Sunday, August 07, 2005
The Sense of Fun
New York is a very serious town. That's not to say that there is nothing fun there. On the contrary, there are lots of wonderful things to do. My daughter and I went to visit the newly renovated Museum of Modern Art where I cursed the dead batteries in my digital camera. The art was marvelous, room after room of painting, sculpture, photography, even architectural drawings, but even more marvelous were the people in the museum. Some were there out of interest and wandered about fascinated by the exhibits, while others (including two memorable young boys in day glow orange sweatshirts) were there under duress apparently to judge by the rather bored expressions on their faces. There is the usual summer fare of movies, Shakespeare In The Park, and other entertainments, but as I wandered the streets of Manhattan I realised that if I lived there, I would probably spend more time working than I do in Egypt. And I'm not sure that is such a good thing.

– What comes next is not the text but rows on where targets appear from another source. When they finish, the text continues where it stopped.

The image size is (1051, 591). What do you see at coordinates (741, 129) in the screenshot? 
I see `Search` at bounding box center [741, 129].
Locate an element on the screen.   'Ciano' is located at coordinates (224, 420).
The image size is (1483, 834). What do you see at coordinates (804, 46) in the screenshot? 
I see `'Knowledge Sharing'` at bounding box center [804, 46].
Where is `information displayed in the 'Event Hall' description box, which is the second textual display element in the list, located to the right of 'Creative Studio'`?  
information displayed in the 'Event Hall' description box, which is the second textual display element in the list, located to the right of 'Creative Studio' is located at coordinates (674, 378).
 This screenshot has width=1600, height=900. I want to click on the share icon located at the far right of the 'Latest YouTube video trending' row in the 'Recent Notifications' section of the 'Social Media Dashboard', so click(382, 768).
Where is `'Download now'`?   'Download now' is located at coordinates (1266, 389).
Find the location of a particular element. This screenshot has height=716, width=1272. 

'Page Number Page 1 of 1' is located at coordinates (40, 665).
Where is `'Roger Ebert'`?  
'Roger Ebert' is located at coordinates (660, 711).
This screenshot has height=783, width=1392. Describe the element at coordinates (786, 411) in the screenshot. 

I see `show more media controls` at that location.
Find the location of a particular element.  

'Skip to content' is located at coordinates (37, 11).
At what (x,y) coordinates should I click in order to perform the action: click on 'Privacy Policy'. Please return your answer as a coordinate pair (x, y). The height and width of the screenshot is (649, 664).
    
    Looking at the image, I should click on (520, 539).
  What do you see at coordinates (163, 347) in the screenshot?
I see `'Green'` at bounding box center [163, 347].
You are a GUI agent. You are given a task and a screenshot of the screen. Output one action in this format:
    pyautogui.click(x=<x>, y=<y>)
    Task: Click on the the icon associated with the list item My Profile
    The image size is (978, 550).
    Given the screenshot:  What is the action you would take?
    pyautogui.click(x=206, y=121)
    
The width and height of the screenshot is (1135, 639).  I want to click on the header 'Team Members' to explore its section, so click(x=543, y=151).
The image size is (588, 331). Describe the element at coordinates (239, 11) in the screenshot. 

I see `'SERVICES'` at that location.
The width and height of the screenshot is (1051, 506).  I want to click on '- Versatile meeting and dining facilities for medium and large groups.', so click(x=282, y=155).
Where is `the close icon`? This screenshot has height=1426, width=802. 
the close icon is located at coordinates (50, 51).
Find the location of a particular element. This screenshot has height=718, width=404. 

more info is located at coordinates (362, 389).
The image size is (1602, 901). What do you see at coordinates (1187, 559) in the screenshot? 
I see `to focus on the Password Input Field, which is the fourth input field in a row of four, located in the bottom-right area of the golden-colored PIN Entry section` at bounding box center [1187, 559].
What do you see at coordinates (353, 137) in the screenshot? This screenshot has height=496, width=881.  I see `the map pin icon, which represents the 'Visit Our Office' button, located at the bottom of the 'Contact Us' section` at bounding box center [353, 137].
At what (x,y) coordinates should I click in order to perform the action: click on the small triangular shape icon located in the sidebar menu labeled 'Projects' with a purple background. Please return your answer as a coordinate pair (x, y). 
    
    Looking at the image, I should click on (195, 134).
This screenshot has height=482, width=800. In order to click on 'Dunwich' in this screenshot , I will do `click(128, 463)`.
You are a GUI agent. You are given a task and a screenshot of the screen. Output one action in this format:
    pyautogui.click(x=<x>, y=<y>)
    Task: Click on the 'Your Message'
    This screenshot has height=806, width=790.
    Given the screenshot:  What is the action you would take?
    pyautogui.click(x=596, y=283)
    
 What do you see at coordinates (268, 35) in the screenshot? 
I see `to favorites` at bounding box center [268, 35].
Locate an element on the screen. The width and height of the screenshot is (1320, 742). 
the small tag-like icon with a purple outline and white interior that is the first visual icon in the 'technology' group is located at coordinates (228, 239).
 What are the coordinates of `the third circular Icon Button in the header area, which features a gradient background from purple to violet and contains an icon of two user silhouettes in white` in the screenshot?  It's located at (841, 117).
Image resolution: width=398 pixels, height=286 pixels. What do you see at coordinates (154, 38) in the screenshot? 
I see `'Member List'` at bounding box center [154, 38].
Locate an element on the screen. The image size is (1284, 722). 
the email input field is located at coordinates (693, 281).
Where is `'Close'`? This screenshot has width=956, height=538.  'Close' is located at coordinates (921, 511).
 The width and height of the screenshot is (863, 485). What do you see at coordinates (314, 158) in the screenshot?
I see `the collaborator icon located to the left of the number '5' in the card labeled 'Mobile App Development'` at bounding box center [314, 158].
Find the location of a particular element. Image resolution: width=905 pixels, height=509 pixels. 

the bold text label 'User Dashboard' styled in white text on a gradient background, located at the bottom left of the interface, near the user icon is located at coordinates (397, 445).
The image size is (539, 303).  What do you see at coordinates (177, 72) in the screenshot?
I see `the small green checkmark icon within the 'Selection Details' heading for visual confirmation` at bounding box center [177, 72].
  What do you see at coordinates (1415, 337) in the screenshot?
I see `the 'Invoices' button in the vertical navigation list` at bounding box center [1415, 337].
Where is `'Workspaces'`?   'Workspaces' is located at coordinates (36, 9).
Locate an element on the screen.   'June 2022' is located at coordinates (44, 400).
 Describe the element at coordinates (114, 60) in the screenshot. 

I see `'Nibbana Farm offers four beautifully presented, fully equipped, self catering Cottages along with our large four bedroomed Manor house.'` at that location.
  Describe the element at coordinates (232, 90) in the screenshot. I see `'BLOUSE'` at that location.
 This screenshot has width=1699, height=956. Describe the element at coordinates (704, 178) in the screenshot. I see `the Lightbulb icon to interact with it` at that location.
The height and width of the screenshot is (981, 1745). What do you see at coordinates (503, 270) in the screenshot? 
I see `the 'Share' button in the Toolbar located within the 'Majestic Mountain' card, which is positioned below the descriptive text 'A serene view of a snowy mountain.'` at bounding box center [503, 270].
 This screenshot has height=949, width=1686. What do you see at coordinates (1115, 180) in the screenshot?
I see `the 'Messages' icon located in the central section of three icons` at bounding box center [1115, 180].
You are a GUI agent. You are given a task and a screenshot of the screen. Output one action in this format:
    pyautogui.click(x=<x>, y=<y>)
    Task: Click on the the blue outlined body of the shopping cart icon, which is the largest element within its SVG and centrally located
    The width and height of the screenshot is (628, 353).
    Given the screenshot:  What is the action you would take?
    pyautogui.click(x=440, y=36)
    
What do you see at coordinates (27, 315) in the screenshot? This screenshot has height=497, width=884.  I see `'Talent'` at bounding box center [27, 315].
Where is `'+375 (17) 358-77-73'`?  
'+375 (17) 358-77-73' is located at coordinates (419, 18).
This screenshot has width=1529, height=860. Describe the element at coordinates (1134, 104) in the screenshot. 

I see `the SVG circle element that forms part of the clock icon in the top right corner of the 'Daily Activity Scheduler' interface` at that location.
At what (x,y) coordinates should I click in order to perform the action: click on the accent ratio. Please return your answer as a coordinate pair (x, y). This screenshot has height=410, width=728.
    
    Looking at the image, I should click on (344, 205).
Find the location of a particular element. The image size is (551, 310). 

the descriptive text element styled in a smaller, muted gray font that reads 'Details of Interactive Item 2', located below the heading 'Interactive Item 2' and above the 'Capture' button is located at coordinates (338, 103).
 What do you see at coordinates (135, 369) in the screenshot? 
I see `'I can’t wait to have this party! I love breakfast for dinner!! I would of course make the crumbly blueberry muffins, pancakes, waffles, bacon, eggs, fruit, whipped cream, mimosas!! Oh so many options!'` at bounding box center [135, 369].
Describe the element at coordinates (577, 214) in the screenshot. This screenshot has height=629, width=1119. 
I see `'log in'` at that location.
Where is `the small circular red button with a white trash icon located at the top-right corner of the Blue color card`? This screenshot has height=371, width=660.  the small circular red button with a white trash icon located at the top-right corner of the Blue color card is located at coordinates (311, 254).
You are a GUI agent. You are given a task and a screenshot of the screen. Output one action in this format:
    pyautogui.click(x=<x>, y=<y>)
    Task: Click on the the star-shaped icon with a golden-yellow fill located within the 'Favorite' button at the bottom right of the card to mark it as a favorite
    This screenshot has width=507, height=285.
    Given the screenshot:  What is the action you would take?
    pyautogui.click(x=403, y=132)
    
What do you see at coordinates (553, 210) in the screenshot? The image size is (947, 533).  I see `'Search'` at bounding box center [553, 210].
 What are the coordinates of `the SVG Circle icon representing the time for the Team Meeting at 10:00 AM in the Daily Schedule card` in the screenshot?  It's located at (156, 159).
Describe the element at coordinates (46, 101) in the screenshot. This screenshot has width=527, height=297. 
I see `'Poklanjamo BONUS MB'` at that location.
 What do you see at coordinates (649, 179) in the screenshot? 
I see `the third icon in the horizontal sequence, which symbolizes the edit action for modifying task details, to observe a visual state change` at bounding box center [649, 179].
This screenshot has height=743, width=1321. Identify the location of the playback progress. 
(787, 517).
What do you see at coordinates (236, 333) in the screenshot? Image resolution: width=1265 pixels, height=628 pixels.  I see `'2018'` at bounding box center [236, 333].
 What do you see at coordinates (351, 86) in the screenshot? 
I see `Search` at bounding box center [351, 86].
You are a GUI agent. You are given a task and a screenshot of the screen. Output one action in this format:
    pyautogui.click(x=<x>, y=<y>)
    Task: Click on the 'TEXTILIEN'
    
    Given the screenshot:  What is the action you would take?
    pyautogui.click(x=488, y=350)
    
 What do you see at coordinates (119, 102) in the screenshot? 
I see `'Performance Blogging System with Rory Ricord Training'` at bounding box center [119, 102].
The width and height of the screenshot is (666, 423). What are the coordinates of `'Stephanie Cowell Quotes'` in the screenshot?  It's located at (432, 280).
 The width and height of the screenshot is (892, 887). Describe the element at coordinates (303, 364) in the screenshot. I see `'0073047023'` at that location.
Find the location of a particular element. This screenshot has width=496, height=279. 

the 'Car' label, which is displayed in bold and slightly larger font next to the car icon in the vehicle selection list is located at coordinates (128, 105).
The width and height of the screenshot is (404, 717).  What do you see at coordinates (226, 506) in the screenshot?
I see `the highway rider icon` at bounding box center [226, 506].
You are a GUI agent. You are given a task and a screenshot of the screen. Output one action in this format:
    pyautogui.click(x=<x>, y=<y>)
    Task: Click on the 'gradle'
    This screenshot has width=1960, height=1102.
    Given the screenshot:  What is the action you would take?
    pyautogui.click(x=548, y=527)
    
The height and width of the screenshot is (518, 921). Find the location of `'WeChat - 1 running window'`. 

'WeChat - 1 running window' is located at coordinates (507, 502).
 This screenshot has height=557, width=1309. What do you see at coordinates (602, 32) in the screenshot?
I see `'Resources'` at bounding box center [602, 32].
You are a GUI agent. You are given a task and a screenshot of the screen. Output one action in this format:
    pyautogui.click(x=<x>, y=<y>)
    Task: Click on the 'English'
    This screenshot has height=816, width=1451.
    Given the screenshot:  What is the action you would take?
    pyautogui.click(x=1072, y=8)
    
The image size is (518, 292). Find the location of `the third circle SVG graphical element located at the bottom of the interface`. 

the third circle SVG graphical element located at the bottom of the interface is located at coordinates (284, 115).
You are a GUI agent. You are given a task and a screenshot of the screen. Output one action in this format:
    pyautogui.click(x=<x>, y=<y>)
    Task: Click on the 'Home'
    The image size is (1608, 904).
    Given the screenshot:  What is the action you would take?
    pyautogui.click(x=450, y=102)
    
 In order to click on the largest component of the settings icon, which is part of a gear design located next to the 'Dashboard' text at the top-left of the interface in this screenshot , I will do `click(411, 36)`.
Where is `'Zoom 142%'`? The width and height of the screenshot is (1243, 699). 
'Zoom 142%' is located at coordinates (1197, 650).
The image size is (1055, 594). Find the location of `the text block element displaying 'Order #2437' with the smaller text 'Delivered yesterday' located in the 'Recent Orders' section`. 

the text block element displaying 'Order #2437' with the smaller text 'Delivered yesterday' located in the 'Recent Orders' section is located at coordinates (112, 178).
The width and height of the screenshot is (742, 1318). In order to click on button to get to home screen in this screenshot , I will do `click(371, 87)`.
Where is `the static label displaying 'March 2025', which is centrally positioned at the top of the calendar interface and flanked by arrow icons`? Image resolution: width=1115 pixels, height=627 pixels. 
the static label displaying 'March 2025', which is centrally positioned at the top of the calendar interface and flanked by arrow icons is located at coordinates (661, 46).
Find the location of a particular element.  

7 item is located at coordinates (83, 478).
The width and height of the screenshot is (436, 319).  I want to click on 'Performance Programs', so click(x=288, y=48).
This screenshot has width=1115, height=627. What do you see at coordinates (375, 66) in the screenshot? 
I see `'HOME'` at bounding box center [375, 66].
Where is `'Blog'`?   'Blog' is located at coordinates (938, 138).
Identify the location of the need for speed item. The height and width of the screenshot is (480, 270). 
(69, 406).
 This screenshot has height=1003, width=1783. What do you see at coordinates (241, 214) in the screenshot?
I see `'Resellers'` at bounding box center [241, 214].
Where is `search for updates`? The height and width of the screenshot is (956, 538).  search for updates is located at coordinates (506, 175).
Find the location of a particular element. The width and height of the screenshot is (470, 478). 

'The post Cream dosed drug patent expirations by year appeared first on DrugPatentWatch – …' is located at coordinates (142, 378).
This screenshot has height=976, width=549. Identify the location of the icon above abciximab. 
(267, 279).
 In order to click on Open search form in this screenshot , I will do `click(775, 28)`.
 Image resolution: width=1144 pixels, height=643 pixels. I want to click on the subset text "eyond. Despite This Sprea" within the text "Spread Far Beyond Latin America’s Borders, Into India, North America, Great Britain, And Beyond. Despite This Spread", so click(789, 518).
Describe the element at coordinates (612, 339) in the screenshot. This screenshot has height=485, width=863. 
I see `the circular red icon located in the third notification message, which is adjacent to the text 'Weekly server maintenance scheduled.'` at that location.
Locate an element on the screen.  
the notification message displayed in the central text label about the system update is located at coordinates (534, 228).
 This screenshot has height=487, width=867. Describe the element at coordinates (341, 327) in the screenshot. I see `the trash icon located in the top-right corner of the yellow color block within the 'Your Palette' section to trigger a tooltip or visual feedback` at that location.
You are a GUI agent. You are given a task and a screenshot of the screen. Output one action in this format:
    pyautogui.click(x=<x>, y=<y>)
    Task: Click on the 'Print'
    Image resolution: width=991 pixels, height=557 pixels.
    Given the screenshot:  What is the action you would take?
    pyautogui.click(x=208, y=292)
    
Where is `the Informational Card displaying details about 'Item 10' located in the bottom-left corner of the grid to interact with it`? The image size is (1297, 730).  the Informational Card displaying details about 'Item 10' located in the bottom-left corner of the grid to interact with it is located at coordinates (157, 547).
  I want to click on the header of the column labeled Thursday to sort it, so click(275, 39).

You can lock yourself away in offices and work continually here in Cairo, but much of the time when you are out of a strictly working environment, fun pokes its fuzzy little head into the oddest places. Tracy took a visitor to a shop specialising in scarves and blown glass perfume bottles the other morning. A regular there, she was nonetheless surprised to find the young men working in the shop practicing head shots with a soccer ball inside the shop. At first concerned about the glass shelves and delicate objects in the store, she demurred when invited to join but as a former girl's soccer player, the temptation proved too much and when they assured her that it would be all right (the mother in me says, "Famous last words!") she joined in for a while. In the end, nothing was broken and we got this great shot of what not to do in a store.
On another day a trip was made to Nazlit Semman, the area of homes and shops that has grown up around the pyramids on the Giza Plateau. At one time this was one of the sacred lakes left behind by the Nile as it slowly moved its bed to the east over the centuries, and the kings used to come and hunt quail along the lake shore. The name means "Quail Landing", but the only thing landing here these days are tourist buses and taxis full of visitors. Tracy's visitor had been watching out for camels for some days and when she spotted this one in one of the side streets, she was so delighted that Tracy stopped the car and they arranged to take Morgen's picture on it. Camels have an awesomely alarming method of gradually unfolding those mile long legs in a couple of stages that involve tilting the rider extremely to the front and then extremely to the back. It's a guaranteed squeal from most novice camel riders. The boy attached to this particular camel found Morgen's squeaks of concern so entertaining that he ended up climbing back onto his camel and standing up in the saddle to show how easy it was to balance on a camel's back. Morgen's assessment? Maybe she'd try that on the next trip. Another of those "don't try this at home, kids" moments with which Egypt abounds.
The day after I arrived from New York a felucca ride was planned so that Morgen could experience the beauty of the Nile at night. Various friends and neighbours converged on the felucca docks of Maadi with a cooler of beer and various dishes of food for a light dinner and we all set out for a two hour sail at dusk. Temperatures had been in the high 30's and low 40's for some time, so most of the felucca's were already out on the river filled with people trying to escape the heat by the time we showed up. One family was obviously out to go fishing for the evening and had all their equipment in a small boat that headed up river from us. Once upon a time the fishing in the Nile was pretty spectacular. Nile perch given the right circumstances can grow to the size of a small car, and the old timers here are fond of telling stories about some specimens being stranded in ponds after the floods and being sufficient to feast a village. Now, unfortunately, with the decrease in water quality from upstream polluters, the fish around Cairo are nothing to write home about and definitely nothing to eat as far as I'm concerned. But people do anyway. In Aswan they harvest the really big Nile perch from Lake Nasser and the water there is clean enough that these are still some of the best eating that I've sampled in a lifetime of fish eating. Despite the problems of the pollution, fishing is still a favourite sport and I see all sorts of people sitting along the canals with cane poles to catch smaller perch.
Not all the river-watchers are fishermen, though. Some are just there for the breeze from the North and a congenial spot to chat, like this group that had taken over an old barge on the shore of the river. I remember spending most of my childhood summers in southern California either at the beach or on a dock somewhere with a fishing pole hoping to catch the little ocean fish. Last time I looked the docks were all marked "No Fishing". Happily, in Egypt the general state of chaos still allows these summer pleasures.